Penas brandas e corrupção na polícia favorecem impunidade

Por: Marco A. Birnfeld


Leis mais brandas e a corrupção na polícia contribuem para a impunidade. Essa é a principal conclusão do Índice de Confiança na Justiça, da Escola de Direito de São Paulo da Fundação Getulio Vargas, que, no terceiro trimestre de 2011, avaliou também a percepção da população em relação à Justiça Criminal. Para 39% dos entrevistados, leis penais muito brandas são a principal causa da impunidade, enquanto 36% dos respondentes apontam a corrupção na polícia como elemento que contribui para a impunidade generalizada.

Apenas 11% e 8% apontam como causa da impunidade, respectivamente, “a morosidade do Judiciário” e “a tendência dos magistrados a absolverem mais do que condenarem”. A seguir, 6% afirmam que “a ineficiência da polícia é responsável pela impunidade”.

Em relação à severidade das penas no Direito Penal, 76% da população diz que a lei não é severa, contra apenas 5% que, no extremo oposto, afirmam que o grau de severidade das penas aplicadas no País é muito alto. Para 19%, a severidade de aplicação das penas no processo é adequada.

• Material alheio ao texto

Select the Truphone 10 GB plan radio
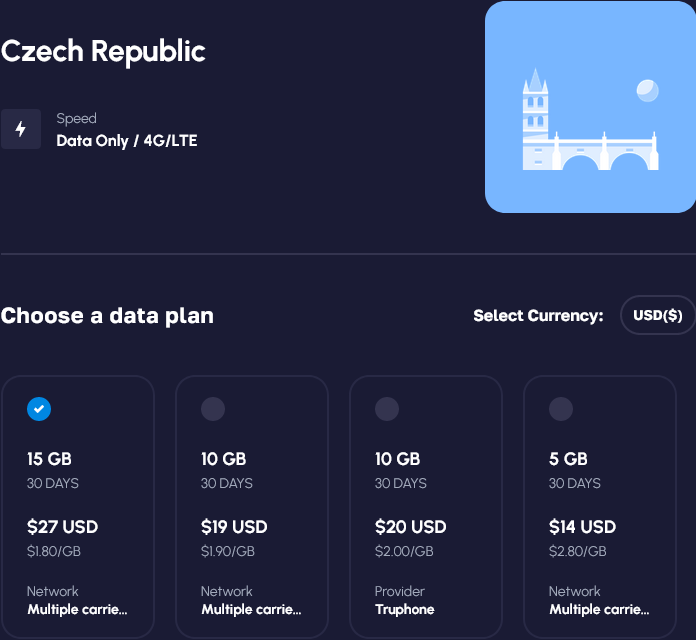 (387, 408)
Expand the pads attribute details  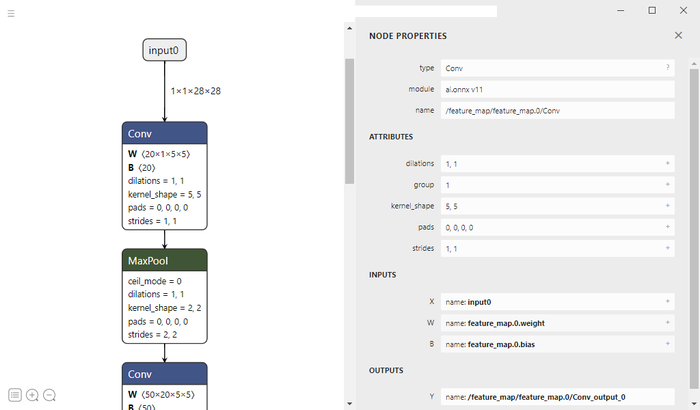click(667, 227)
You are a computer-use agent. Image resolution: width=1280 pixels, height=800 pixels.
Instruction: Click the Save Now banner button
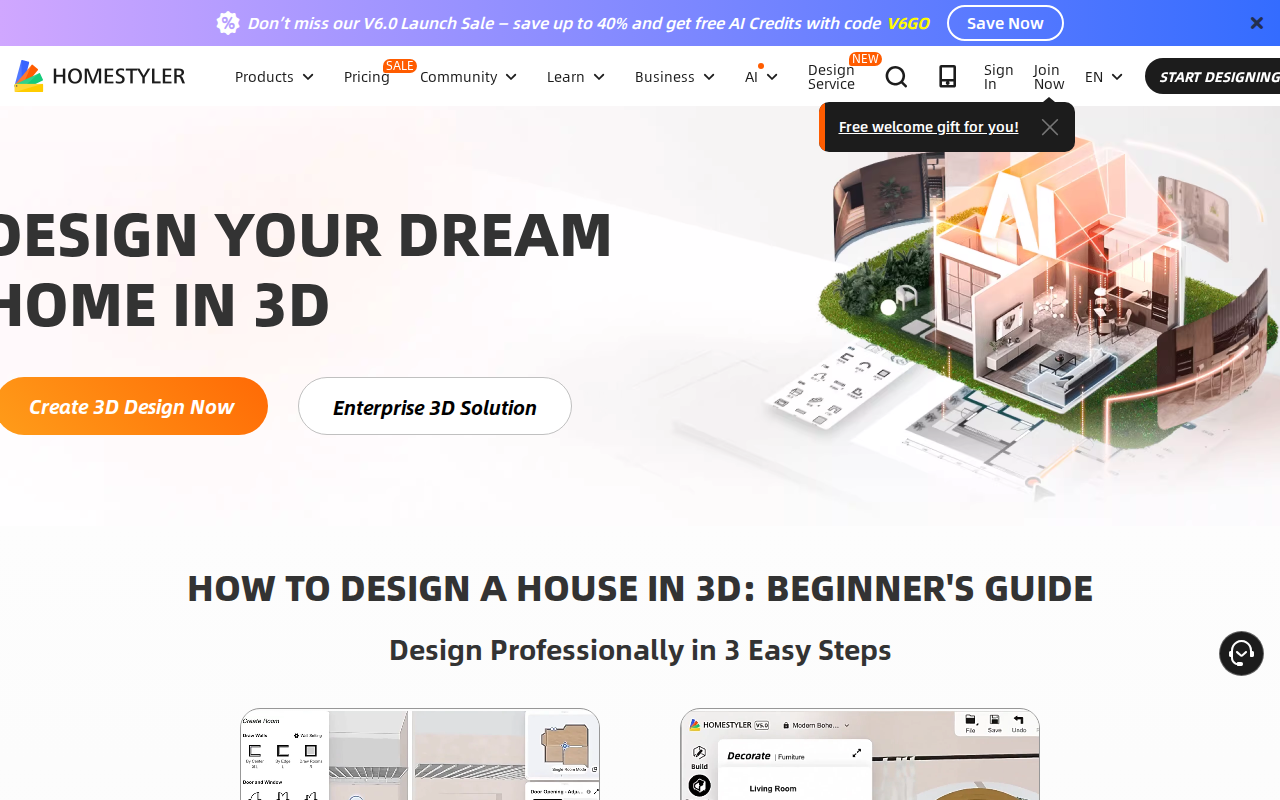coord(1005,22)
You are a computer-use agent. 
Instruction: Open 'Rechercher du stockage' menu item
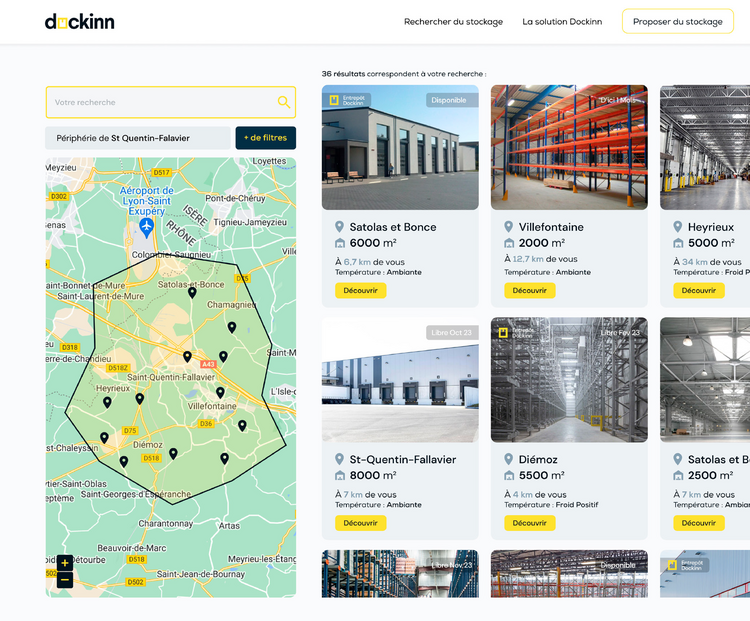(x=453, y=22)
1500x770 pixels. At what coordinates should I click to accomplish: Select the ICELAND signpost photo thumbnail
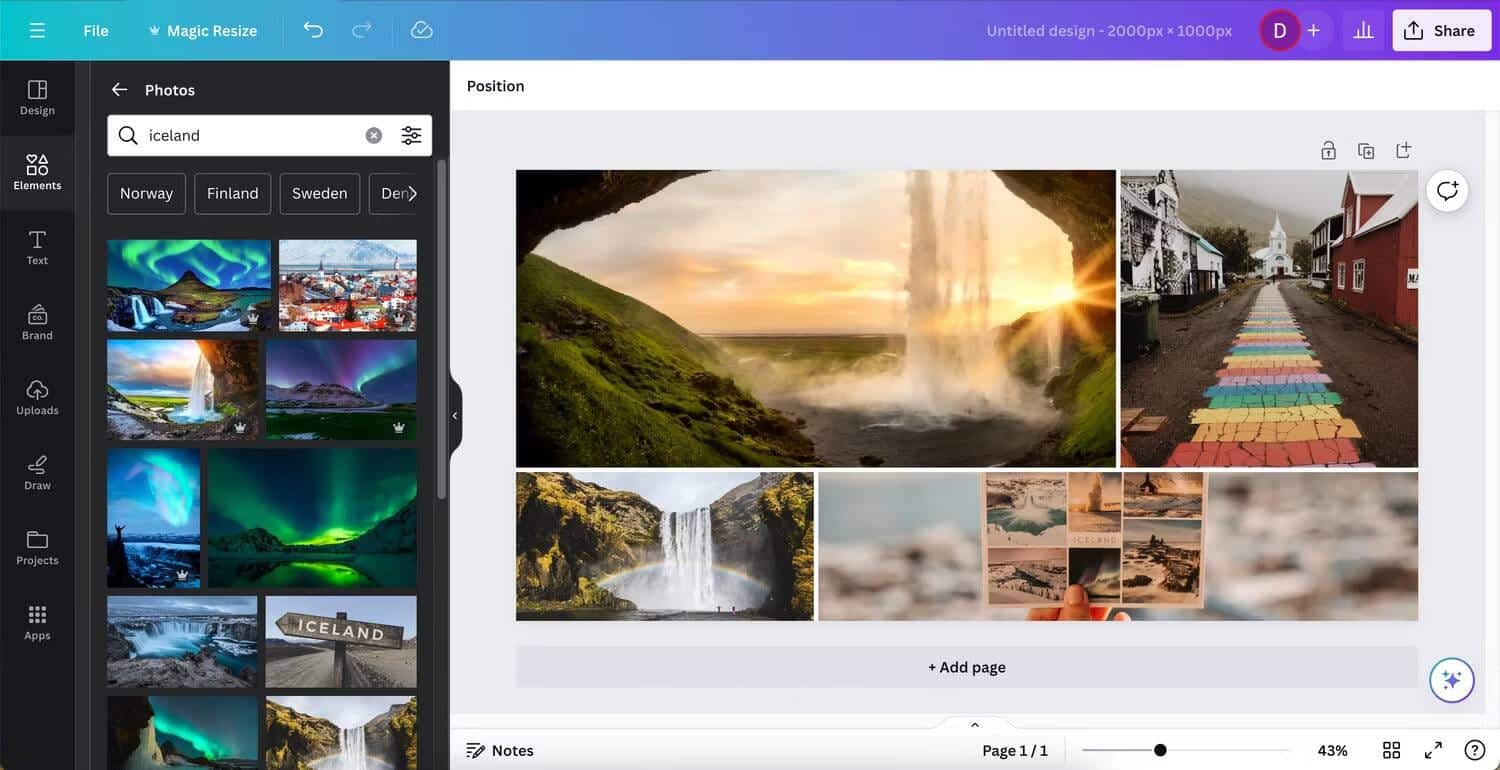340,640
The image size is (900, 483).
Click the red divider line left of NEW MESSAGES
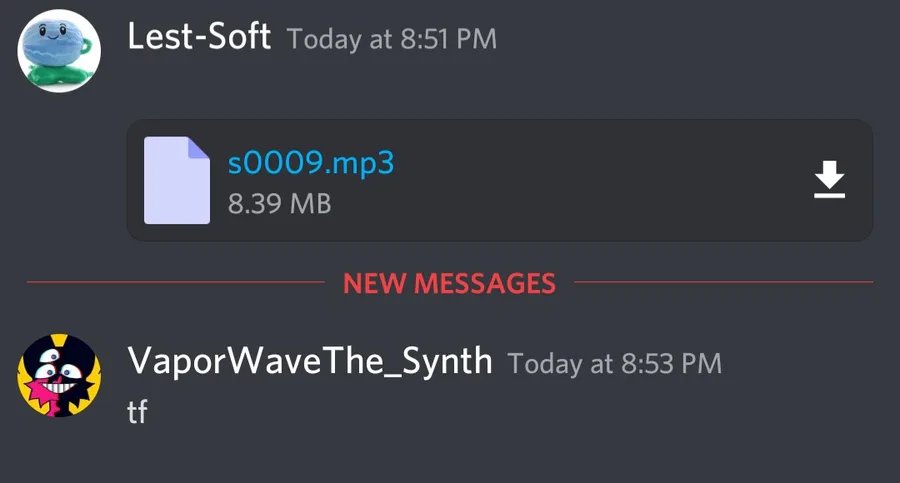176,282
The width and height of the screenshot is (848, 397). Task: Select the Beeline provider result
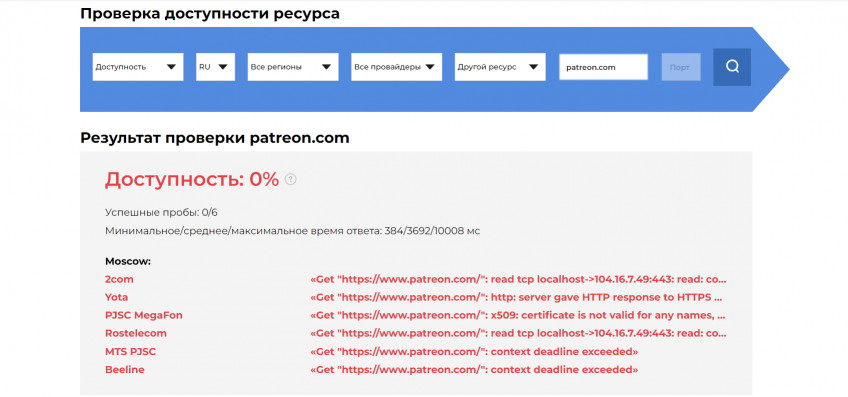click(124, 370)
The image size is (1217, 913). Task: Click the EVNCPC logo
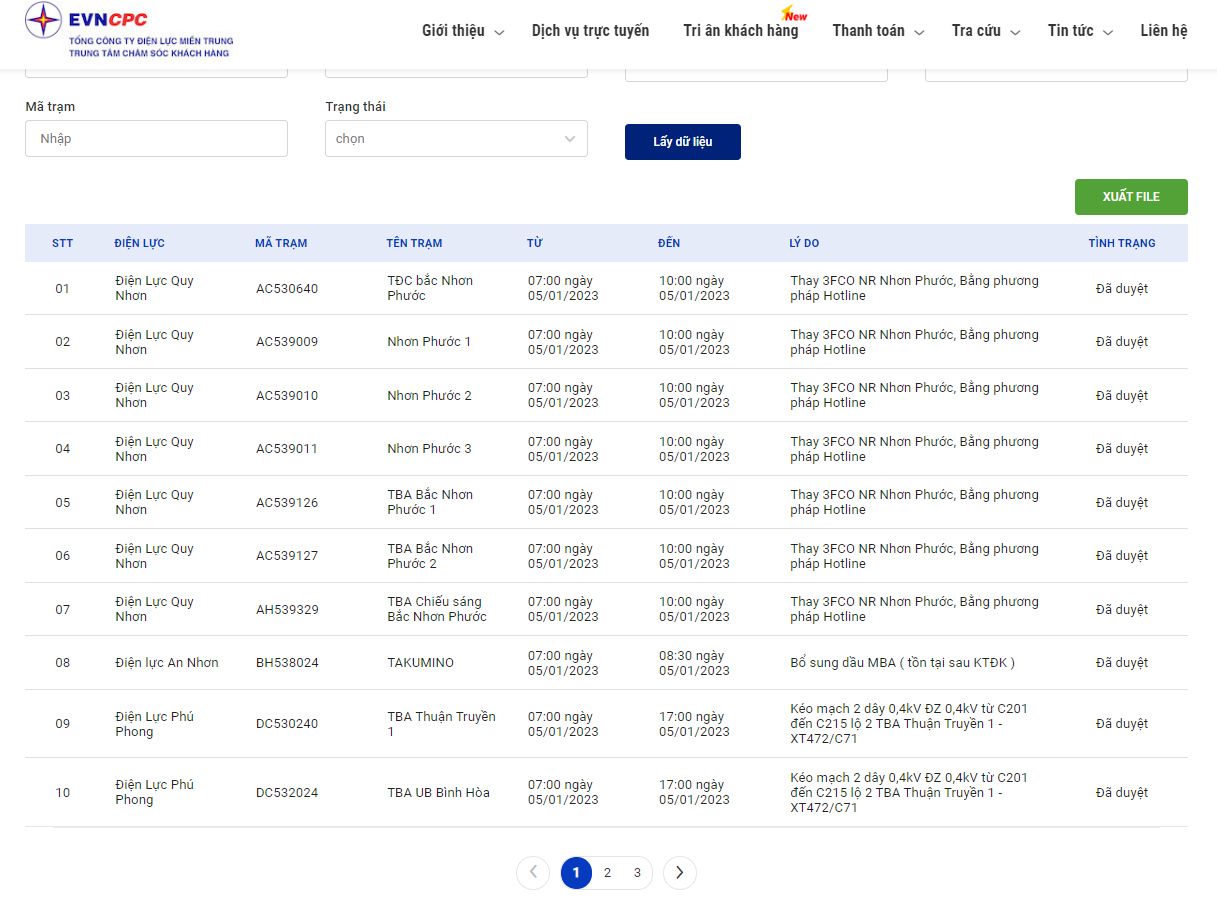129,30
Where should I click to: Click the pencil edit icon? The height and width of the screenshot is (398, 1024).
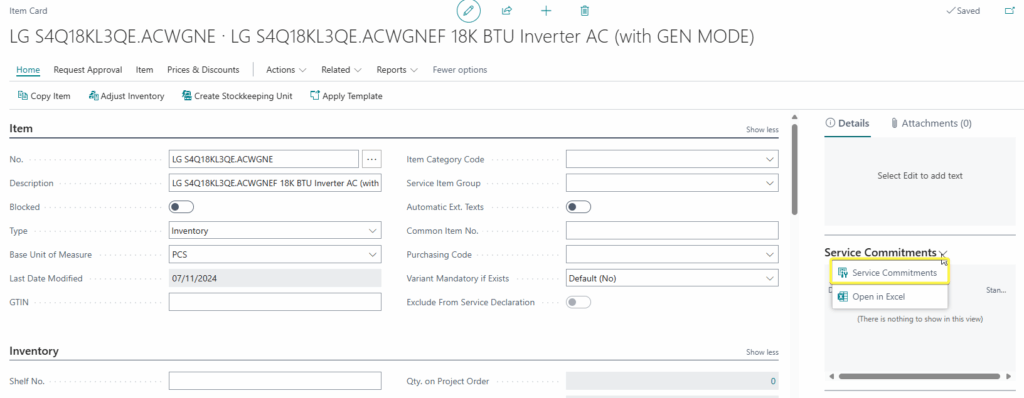click(468, 11)
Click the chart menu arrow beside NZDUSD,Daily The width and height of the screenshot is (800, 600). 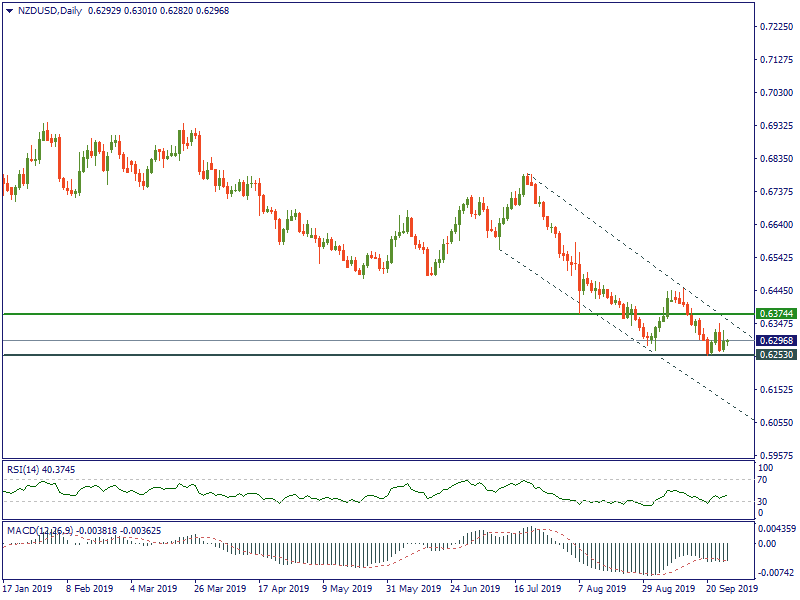pos(8,11)
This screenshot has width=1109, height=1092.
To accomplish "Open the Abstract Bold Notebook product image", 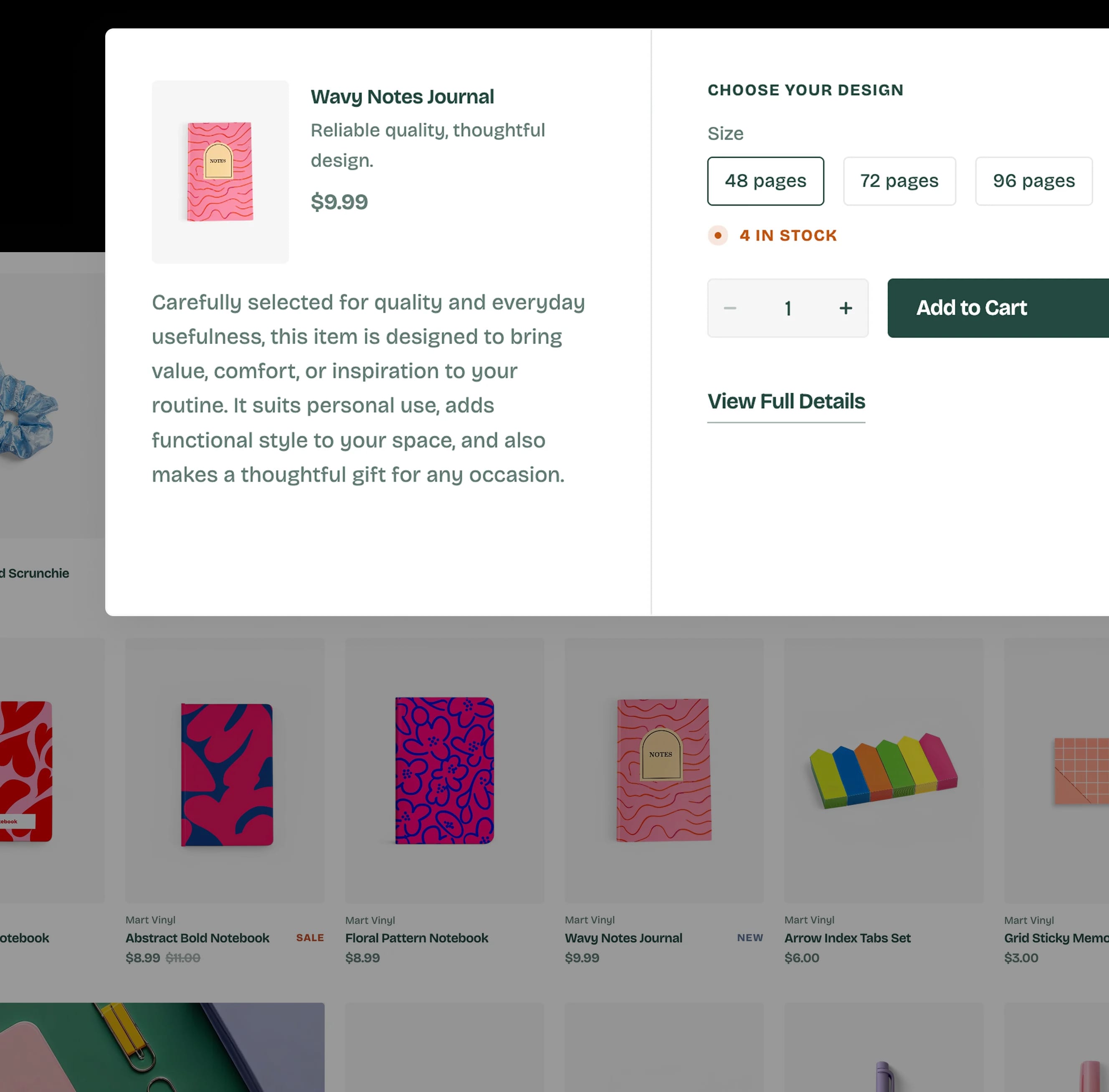I will pyautogui.click(x=225, y=771).
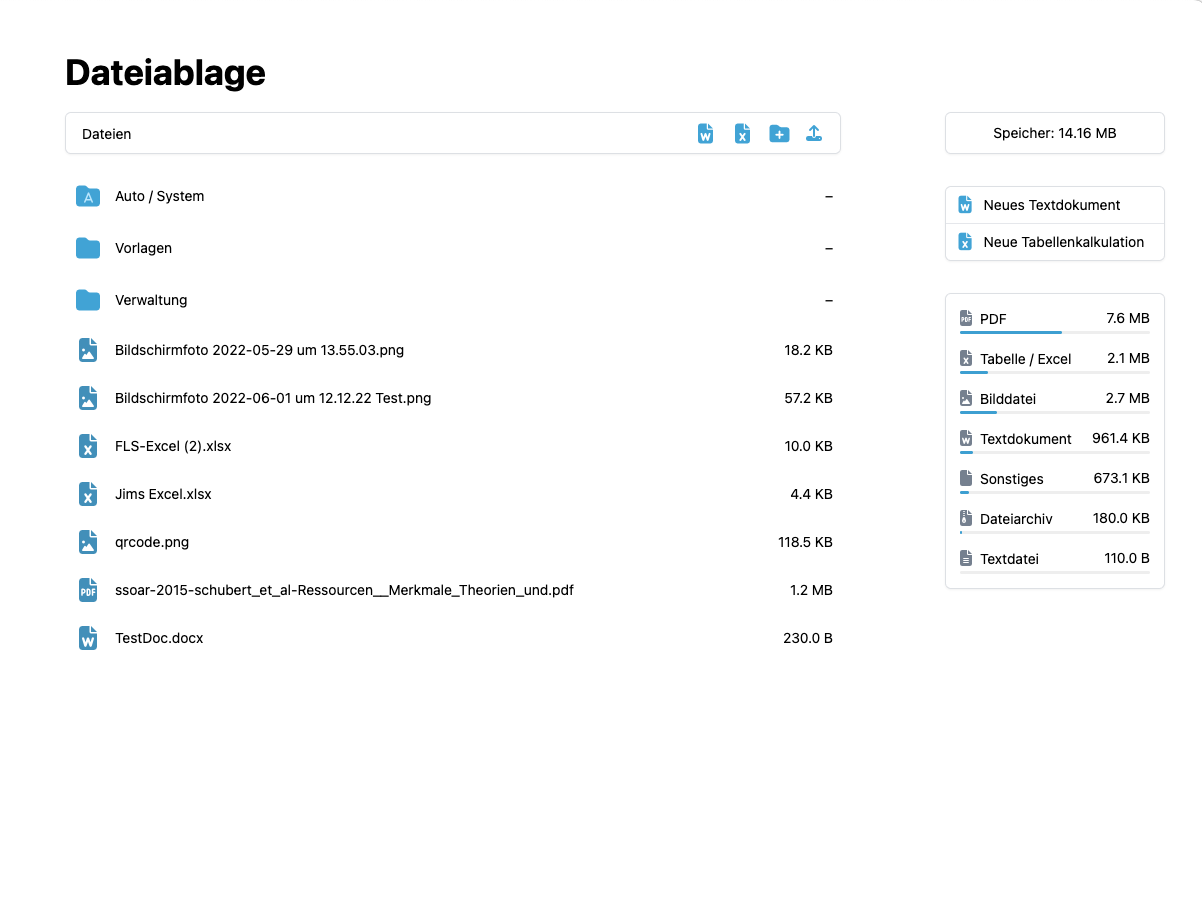Click the Excel icon beside Jims Excel.xlsx
This screenshot has width=1202, height=902.
click(x=88, y=494)

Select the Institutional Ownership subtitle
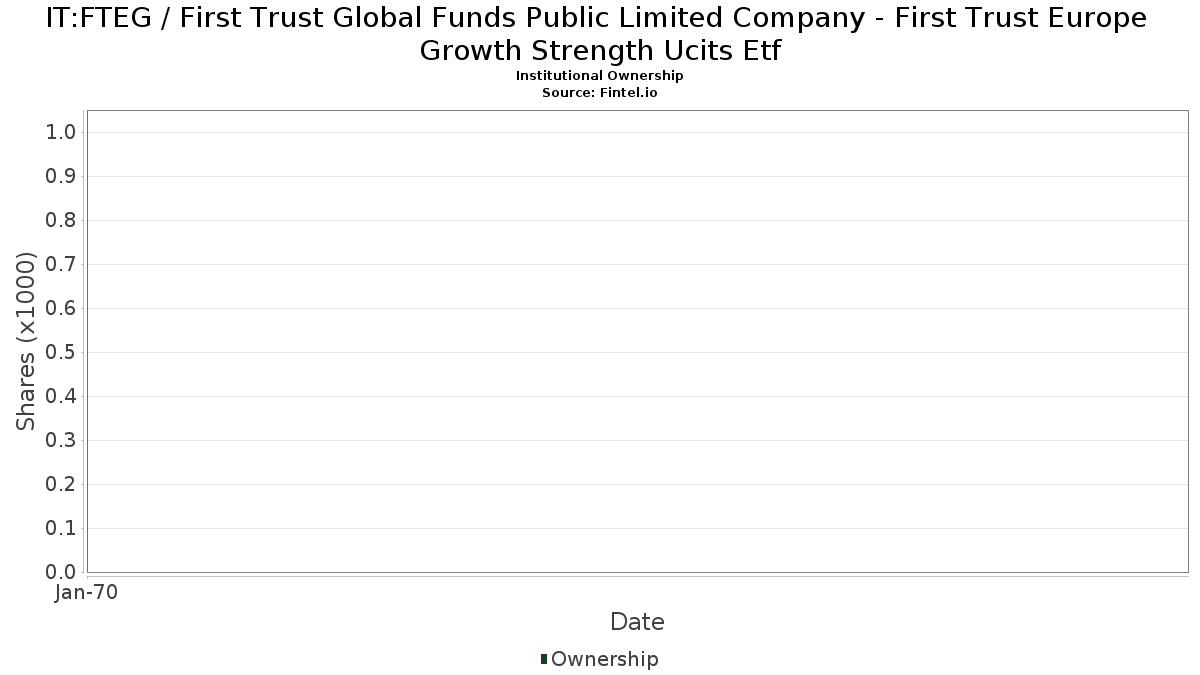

Quanto à rapidez com que julgam os processos, o ICJBrasil aponta que para 53% dos respondentes, o desempenho da Justiça na área criminal é regular, enquanto outros 22% afirma que o desempenho é bom e 25% considera o desempenho da Justiça ruim. Esse resultado é contrário à percepção do Judiciário na Justiça Comum: 89% dos entrevistados consideram-na lenta ou muito lenta para resolver conflitos.

A sondagem ouviu 1.558 pessoas em seis estados e no Distrito Federal durante o terceiro trimestre de 2011 (RS, São Paulo, Rio, Minas DF, Pernambuco e Bahia), período que compreende os meses de julho, agosto e setembro de 2011.

Ainda em relação à Justiça Criminal, foi perguntado se existe um tratamento diferenciado da Justiça entre pobres e ricos, ao cometerem o mesmo crime. Para 73% dos respondentes de alta escolaridade, “em algum grau o rico tem a pena suavizada em comparação com o pobre”. Entre as pessoas com primeiro grau incompleto essa percepção cai para 59%. Entre os respondentes com colegial completo, mas que não completaram um curso universitário, 59% acreditam que a atuação dos tribunais diferencia ricos de pobres.